The latest edition of the monthly Ulster Bank construction purchasing mangers’ index (PMI) — the main barometer of health for the building sector — delivered a reading of 58.6 points; well above the neutral 50 point mark which separates an industry in growth mode from one in contraction and up from a reading of 55.5 in November.
“Overall activity trends were buoyed by a strong acceleration in both commercial and housing activity, with the pick-up in the residential arena a particularly welcome development given concerns about the housing supply shortfall.
"Growth in civil engineering continues to lag some way behind the other sectors, though it did record a fourth consecutive month of expansion last month,” said Simon Barry, Ulster Bank’s chief economist for the Republic.

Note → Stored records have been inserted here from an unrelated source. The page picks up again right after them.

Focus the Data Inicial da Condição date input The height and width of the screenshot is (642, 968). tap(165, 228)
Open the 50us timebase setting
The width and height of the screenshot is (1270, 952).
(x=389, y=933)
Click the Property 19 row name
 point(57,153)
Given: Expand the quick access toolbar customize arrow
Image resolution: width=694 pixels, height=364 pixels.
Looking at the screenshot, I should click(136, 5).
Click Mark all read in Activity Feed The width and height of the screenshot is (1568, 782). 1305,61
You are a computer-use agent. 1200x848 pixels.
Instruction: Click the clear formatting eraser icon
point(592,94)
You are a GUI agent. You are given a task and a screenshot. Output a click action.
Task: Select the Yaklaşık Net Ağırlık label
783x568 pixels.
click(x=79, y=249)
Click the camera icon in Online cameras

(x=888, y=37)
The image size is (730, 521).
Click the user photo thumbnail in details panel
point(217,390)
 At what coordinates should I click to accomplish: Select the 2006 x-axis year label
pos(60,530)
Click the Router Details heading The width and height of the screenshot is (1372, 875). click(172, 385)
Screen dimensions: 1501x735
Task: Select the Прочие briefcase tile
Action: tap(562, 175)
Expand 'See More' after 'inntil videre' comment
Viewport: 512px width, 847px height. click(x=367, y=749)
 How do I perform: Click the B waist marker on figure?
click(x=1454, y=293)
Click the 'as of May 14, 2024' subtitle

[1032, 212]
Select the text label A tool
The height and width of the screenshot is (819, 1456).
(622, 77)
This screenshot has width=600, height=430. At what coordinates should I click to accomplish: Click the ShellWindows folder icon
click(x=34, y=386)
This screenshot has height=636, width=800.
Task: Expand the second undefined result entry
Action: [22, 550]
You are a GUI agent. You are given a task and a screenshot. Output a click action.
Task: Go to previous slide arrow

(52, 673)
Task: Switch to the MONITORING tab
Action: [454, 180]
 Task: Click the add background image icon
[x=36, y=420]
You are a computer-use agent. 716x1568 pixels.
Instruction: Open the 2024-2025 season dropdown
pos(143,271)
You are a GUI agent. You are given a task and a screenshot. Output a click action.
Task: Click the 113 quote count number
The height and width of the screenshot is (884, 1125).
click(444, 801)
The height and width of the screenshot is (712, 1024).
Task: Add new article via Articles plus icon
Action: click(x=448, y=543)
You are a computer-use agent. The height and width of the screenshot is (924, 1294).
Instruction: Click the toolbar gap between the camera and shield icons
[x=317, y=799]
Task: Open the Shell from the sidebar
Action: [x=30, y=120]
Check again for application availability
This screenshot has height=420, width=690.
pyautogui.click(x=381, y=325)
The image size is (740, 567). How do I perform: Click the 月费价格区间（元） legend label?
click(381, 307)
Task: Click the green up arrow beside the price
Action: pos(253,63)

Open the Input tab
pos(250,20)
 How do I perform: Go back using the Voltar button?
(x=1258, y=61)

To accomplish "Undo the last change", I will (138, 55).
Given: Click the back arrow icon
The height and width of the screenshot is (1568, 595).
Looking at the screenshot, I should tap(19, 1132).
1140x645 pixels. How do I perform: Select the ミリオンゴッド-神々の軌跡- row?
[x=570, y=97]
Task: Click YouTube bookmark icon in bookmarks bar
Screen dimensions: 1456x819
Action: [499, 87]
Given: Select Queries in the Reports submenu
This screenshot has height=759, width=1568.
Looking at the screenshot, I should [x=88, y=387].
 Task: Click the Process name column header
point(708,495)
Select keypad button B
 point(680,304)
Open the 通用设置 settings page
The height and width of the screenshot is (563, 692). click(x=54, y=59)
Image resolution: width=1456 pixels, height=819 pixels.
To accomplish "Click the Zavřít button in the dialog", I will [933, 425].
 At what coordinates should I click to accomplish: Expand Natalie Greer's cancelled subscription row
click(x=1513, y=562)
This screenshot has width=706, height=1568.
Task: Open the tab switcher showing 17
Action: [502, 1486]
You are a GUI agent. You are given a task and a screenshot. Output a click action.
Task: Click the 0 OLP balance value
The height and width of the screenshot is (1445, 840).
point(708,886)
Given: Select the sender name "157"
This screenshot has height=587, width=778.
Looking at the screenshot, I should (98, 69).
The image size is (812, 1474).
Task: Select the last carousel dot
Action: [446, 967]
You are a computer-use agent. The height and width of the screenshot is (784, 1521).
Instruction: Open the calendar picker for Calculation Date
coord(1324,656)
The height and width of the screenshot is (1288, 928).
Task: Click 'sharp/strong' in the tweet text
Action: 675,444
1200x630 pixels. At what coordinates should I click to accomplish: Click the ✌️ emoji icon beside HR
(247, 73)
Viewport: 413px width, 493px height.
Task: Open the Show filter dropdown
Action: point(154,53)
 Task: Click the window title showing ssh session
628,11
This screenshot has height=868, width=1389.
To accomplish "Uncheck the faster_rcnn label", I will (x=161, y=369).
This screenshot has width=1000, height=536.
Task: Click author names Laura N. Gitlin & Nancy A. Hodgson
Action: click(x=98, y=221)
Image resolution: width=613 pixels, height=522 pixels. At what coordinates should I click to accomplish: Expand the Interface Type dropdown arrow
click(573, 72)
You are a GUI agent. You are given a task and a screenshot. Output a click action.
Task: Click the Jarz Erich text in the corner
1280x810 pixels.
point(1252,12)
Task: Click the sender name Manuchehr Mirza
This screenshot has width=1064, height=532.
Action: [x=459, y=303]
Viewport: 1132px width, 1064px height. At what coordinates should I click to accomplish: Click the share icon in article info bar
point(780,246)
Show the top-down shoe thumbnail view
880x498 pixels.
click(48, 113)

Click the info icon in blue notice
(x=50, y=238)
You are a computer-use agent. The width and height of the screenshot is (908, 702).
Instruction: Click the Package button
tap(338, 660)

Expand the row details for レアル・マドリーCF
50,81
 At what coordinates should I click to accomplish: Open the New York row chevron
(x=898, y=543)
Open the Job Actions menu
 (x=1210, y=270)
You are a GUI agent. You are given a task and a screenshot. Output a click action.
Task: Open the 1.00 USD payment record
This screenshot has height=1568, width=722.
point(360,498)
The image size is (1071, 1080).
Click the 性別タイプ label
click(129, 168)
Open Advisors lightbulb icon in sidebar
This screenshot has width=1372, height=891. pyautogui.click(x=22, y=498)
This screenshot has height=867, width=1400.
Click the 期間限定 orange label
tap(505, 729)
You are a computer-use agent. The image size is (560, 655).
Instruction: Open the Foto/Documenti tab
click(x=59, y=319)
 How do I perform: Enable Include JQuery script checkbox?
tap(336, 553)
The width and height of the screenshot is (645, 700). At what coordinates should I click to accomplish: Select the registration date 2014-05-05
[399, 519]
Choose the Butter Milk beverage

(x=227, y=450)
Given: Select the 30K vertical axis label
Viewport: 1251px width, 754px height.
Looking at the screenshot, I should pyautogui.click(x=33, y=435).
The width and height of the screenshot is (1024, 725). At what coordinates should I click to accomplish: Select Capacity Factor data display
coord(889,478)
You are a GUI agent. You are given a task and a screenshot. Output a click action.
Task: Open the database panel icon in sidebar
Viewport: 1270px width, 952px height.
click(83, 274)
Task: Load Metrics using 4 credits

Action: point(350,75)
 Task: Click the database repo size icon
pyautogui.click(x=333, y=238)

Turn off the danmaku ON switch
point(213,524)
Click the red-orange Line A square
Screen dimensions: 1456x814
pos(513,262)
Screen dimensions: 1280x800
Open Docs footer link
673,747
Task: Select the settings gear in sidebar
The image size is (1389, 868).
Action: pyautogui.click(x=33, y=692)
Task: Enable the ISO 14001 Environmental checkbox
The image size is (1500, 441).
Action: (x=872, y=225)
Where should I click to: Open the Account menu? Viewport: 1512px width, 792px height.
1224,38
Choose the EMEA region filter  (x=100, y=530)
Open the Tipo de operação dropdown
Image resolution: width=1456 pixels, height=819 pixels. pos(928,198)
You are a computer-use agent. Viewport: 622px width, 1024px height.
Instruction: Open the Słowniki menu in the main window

“Overall, the December survey results indicate that Irish construction firms are reporting solid momentum as a second full year of recovery drew to a close.
"The new orders index continues to show vibrant expansion, with increasing enquiries for new business pointing to a healthy near-term pipeline of activity.
"And firms certainly remain optimistic about prospects for the year ahead, with sentiment remaining close to record levels despite easing slightly from November,” he added.
The December survey also delivered good news on the employment front with the month showing the fastest rise in hiring levels, at construction firms, since last June.
Additionally, the actual rate of job creation quickened for a second consecutive month in December.
“According to respondents, higher workloads was the key factor leading to growth of activity during the month.
"New business increased sharply again, with panellists linking the latest expansion to higher enquiry numbers. New orders have now risen on a monthly basis throughout the past two and a half years,” said Mr Barry.
With regards sentiment, the survey shows that firms are now at near-record high levels of optimism despite the reading easing from November’s survey.